--- EXERCISE PASSAGE Enclosed Below ---

As COVID-19 cases continue to climb across the province, B.C. announced new, temporary restrictions on social gatherings, travel and group physical activities for the Vancouver Coastal Health (VCH) and Fraser Health regions, with a couple exceptions.
Announcing 567 new cases of the virus on Saturday, Nov. 7, Provincial Health Officer Dr. Bonnie Henry said “urgent and focused action” is needed, particularly in the affected health regions. There were 122 new positive cases in the VCH region, of which Whistler is a part, and 411 in the Fraser Health zone as of Saturday.
“Right now, it is very important that everyone in these areas of Vancouver Coastal Health and Fraser Health significantly reduce their social interactions,” said Henry in a rare weekend update. “I know this is hard. I know we don’t want to have to be doing this, but we need to support each other right now to make this break.”
In effect from 10 p.m. tonight until 3 p.m. on Nov. 23, the new orders limit social gatherings of any size to one’s immediate household. This supersedes the standing 50-person limit on group gatherings that had been in place for months.
Funerals and weddings will be allowed to proceed, provided they only involve one’s immediate household. No associated receptions, either at a home or in a public venue, will be permitted.
“This is a time-limited order, but this is what we need to do now,” Henry added.

--- End of Enclosed EXERCISE PASSAGE ---
--- ENTRIES SHOWN Enclosed Below ---

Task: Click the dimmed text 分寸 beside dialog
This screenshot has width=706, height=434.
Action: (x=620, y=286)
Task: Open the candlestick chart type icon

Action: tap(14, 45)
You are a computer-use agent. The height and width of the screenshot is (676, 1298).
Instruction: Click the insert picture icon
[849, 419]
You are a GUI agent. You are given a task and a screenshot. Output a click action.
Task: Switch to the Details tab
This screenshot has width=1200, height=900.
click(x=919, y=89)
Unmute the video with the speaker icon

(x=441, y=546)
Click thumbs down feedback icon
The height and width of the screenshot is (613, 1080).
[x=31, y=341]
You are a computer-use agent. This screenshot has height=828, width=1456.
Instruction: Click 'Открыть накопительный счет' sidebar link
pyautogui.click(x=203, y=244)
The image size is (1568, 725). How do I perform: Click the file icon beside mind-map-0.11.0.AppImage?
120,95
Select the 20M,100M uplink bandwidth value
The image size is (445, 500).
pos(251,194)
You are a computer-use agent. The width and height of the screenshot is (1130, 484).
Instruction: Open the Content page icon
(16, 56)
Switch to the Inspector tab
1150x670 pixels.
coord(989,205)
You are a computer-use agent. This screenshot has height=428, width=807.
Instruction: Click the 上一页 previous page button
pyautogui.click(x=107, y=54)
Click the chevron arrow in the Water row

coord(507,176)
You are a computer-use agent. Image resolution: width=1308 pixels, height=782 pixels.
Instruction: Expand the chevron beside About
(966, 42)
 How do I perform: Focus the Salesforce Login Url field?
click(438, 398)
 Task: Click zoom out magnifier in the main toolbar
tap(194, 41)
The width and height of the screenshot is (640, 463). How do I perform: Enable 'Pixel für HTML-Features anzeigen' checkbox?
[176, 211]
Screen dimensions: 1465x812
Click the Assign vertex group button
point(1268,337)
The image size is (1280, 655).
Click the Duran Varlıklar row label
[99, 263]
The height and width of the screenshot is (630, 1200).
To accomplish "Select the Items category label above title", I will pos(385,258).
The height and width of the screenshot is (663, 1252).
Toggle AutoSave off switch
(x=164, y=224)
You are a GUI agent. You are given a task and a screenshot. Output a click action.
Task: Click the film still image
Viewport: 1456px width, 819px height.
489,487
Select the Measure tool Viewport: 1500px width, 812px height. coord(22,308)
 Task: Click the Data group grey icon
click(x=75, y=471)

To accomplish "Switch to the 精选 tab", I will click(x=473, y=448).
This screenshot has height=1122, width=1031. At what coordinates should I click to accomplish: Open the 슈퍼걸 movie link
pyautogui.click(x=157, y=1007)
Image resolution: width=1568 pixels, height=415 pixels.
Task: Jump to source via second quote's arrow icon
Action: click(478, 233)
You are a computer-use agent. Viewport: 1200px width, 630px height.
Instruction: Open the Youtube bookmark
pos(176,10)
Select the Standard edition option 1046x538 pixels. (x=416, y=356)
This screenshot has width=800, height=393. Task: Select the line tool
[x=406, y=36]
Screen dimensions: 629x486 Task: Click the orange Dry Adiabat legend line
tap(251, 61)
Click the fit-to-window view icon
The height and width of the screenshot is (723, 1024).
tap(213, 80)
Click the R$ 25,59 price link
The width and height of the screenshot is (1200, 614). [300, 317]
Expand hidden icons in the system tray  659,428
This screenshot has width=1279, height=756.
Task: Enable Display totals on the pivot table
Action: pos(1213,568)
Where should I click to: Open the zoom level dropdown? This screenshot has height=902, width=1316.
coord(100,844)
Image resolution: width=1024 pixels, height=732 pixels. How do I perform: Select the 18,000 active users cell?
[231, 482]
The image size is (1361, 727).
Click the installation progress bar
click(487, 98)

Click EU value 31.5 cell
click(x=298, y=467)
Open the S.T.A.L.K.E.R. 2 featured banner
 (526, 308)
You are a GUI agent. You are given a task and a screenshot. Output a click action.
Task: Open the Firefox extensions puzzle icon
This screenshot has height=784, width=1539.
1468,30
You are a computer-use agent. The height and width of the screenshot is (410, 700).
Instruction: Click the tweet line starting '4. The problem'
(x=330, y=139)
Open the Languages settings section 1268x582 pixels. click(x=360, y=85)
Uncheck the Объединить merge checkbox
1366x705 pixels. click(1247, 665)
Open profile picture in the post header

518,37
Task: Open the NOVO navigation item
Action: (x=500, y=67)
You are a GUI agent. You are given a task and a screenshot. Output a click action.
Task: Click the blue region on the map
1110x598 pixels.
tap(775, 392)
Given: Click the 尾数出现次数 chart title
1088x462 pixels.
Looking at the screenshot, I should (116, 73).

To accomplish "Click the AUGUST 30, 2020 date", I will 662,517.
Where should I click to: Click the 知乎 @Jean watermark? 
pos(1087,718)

--- End of Enclosed ENTRIES SHOWN ---

YOUR TASKS >>
1. Transcribe part of the COVID-19 restrictions article, beginning at the words "As COVID-19 cases" and stopping after "a couple exceptions.".
2. Recast the paragraph of the COVID-19 restrictions article that opens with "Announcing 567 new cases" as a bulleted list that keeps its main facts.
Rely only on the COVID-19 restrictions article for this work.

EXERCISE ANSWERS >>
1.
As COVID-19 cases continue to climb across the province, B.C. announced new, temporary restrictions on social gatherings, travel and group physical activities for the Vancouver Coastal Health (VCH) and Fraser Health regions, with a couple exceptions.

2.
- 567 new cases of the virus were announced on Saturday, Nov. 7.
- Provincial Health Officer Dr. Bonnie Henry said "urgent and focused action" is needed, particularly in the affected health regions.
- The Vancouver Coastal Health region, which includes Whistler, had 122 new positive cases.
- The Fraser Health zone had 411 new positive cases as of Saturday.